I believe that time will become an important aspect of every piece of data, and that location (X, Y, and Z coordinates) will be just as important. But, not every sensor will collect location (spatial data). I do believe there will be multiple data aggregators in common use at common points (your car, your house, your watch). Those aggregators will package the available data in something akin to an XML object, which allows flexibility. From my perspective, this is where things become very interesting relative to commercial use and data privacy.
Currently, companies like Google make a lot of money from aggregating data from multiple sources, correlating it to a variety of attributes, and then selling knowledge derived from that plethora of data.

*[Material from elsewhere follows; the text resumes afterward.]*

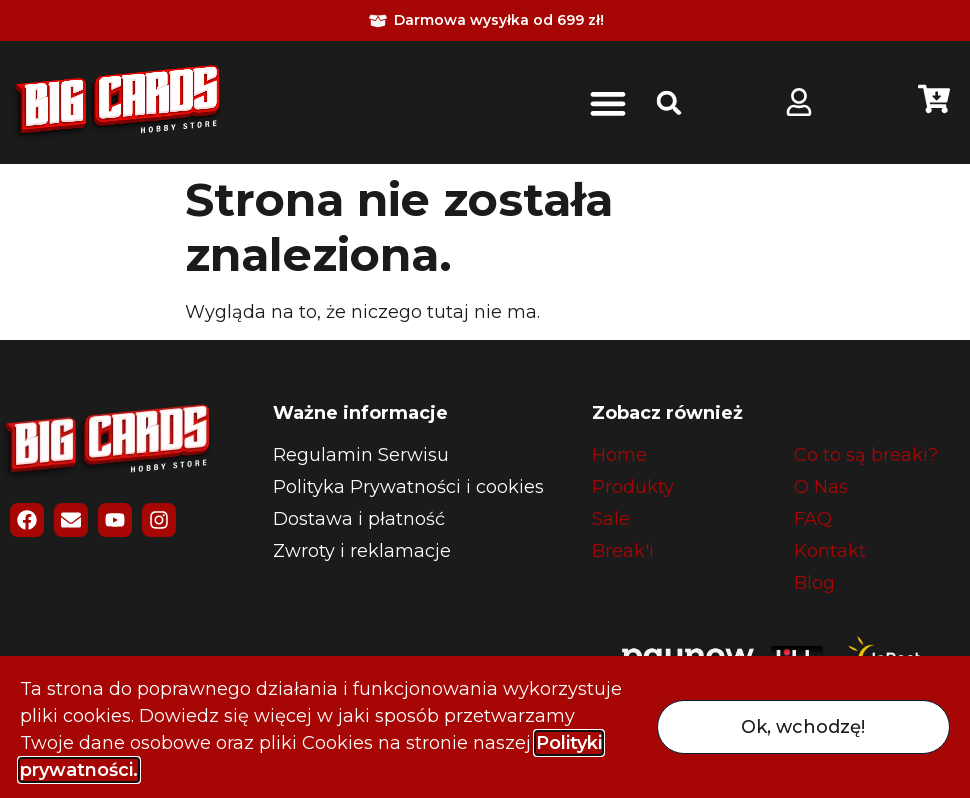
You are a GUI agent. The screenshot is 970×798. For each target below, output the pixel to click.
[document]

I believe that there will be opportunities for individuals to use “data exchanges” to manage, sell, and directly benefit from their own data. The more interesting their data, the more value it has and the more benefit it provides to the person selling it. This could have a huge economic impact, and that would foster both the use and expansion of various commercial ecosystems required to manage the commercial and privacy aspects of this technology.
The next logical step in this vision is “smart everything.” For example, you could buy a shirt that is just a shirt. But, for an extra cost, you could turn-on medical monitoring or refractive heating/cooling. And, if you felt there was a market for extra dimensions of data that could benefit you financially, then you could enable those sensors as well. Just think of the potential impact that technology would make to commerce in this scenario.
This is what I personally believe will happen within the next decade or so. This won’t be the only type of or use of big data. Rather, there will be many valid types and uses of data – some complementary and some completely discrete. It has the potential to become a confusing mess. But, people will find ways to ingest, categorize, and correlate data to create value with it – today or in the future.
Utilizing data will become an increasingly competitive advantage for people and companies knowing how to do something interesting and useful with it. Who knows what will be viewed as valuable data 5-10 years from now, but it will likely be different than what we view as valuable data today.
So, what are your thoughts? Can we predict the future based on the past? Or, is it simply enough to create platforms that are powerful enough, flexible enough, and extensible enough to change our understanding as our perspective of what is important changes? Either way it will be fun!